▸ **Problem to solve**: Give back all of the data exactly.

(Stored items)
****
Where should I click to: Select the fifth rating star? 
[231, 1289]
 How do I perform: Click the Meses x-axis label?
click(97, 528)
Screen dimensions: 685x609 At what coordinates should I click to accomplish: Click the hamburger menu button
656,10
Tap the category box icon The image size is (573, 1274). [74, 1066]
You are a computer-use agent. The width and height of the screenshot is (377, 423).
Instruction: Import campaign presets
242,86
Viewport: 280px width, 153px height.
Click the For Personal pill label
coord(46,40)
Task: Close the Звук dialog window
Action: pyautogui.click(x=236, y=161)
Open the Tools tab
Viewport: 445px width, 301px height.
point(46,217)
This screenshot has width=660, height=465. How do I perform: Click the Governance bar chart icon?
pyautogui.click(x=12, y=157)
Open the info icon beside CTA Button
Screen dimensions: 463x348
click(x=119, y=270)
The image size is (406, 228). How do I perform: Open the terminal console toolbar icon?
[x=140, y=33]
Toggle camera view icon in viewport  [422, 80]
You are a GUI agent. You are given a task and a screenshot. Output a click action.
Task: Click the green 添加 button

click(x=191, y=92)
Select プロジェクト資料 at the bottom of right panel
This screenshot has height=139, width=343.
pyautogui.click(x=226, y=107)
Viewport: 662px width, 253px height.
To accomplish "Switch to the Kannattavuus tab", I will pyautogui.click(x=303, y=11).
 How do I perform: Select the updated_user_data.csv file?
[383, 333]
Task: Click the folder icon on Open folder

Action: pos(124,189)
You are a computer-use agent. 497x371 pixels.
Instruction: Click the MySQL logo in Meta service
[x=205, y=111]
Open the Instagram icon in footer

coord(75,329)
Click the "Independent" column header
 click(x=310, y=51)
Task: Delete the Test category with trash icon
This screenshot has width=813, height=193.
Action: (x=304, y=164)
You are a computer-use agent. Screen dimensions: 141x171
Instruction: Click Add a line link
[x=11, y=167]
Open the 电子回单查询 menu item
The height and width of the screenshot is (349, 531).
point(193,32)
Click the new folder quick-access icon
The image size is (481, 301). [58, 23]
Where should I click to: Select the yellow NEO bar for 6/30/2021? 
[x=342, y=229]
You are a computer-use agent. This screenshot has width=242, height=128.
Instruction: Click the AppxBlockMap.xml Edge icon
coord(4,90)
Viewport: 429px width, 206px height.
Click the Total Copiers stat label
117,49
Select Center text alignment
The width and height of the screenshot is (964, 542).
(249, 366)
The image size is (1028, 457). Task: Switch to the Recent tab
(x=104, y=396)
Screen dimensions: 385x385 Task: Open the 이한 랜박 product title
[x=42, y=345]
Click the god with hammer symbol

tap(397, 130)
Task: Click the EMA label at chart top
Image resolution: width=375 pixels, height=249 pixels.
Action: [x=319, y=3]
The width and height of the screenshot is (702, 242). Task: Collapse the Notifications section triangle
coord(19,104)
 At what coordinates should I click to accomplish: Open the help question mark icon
****
▸ **Exercise response**:
Where should I click to: Select the fifth rating star? 
[231, 1289]
 How do I perform: Click the Meses x-axis label?
click(97, 528)
Screen dimensions: 685x609 At what coordinates should I click to accomplish: Click the hamburger menu button
656,10
Tap the category box icon The image size is (573, 1274). [74, 1066]
You are a computer-use agent. The width and height of the screenshot is (377, 423).
Instruction: Import campaign presets
242,86
Viewport: 280px width, 153px height.
Click the For Personal pill label
coord(46,40)
Task: Close the Звук dialog window
Action: pyautogui.click(x=236, y=161)
Open the Tools tab
Viewport: 445px width, 301px height.
point(46,217)
This screenshot has width=660, height=465. How do I perform: Click the Governance bar chart icon?
pyautogui.click(x=12, y=157)
Open the info icon beside CTA Button
Screen dimensions: 463x348
click(x=119, y=270)
The image size is (406, 228). How do I perform: Open the terminal console toolbar icon?
[x=140, y=33]
Toggle camera view icon in viewport  [422, 80]
You are a GUI agent. You are given a task and a screenshot. Output a click action.
Task: Click the green 添加 button

click(x=191, y=92)
Select プロジェクト資料 at the bottom of right panel
This screenshot has height=139, width=343.
pyautogui.click(x=226, y=107)
Viewport: 662px width, 253px height.
To accomplish "Switch to the Kannattavuus tab", I will pyautogui.click(x=303, y=11).
 How do I perform: Select the updated_user_data.csv file?
[383, 333]
Task: Click the folder icon on Open folder

Action: pos(124,189)
You are a computer-use agent. 497x371 pixels.
Instruction: Click the MySQL logo in Meta service
[x=205, y=111]
Open the Instagram icon in footer

coord(75,329)
Click the "Independent" column header
 click(x=310, y=51)
Task: Delete the Test category with trash icon
This screenshot has width=813, height=193.
Action: (x=304, y=164)
You are a computer-use agent. Screen dimensions: 141x171
Instruction: Click Add a line link
[x=11, y=167]
Open the 电子回单查询 menu item
The height and width of the screenshot is (349, 531).
point(193,32)
Click the new folder quick-access icon
The image size is (481, 301). [58, 23]
Where should I click to: Select the yellow NEO bar for 6/30/2021? 
[x=342, y=229]
You are a computer-use agent. This screenshot has width=242, height=128.
Instruction: Click the AppxBlockMap.xml Edge icon
coord(4,90)
Viewport: 429px width, 206px height.
Click the Total Copiers stat label
117,49
Select Center text alignment
The width and height of the screenshot is (964, 542).
(249, 366)
The image size is (1028, 457). Task: Switch to the Recent tab
(x=104, y=396)
Screen dimensions: 385x385 Task: Open the 이한 랜박 product title
[x=42, y=345]
Click the god with hammer symbol

tap(397, 130)
Task: Click the EMA label at chart top
Image resolution: width=375 pixels, height=249 pixels.
Action: [x=319, y=3]
The width and height of the screenshot is (702, 242). Task: Collapse the Notifications section triangle
coord(19,104)
 At what coordinates should I click to accomplish: Open the help question mark icon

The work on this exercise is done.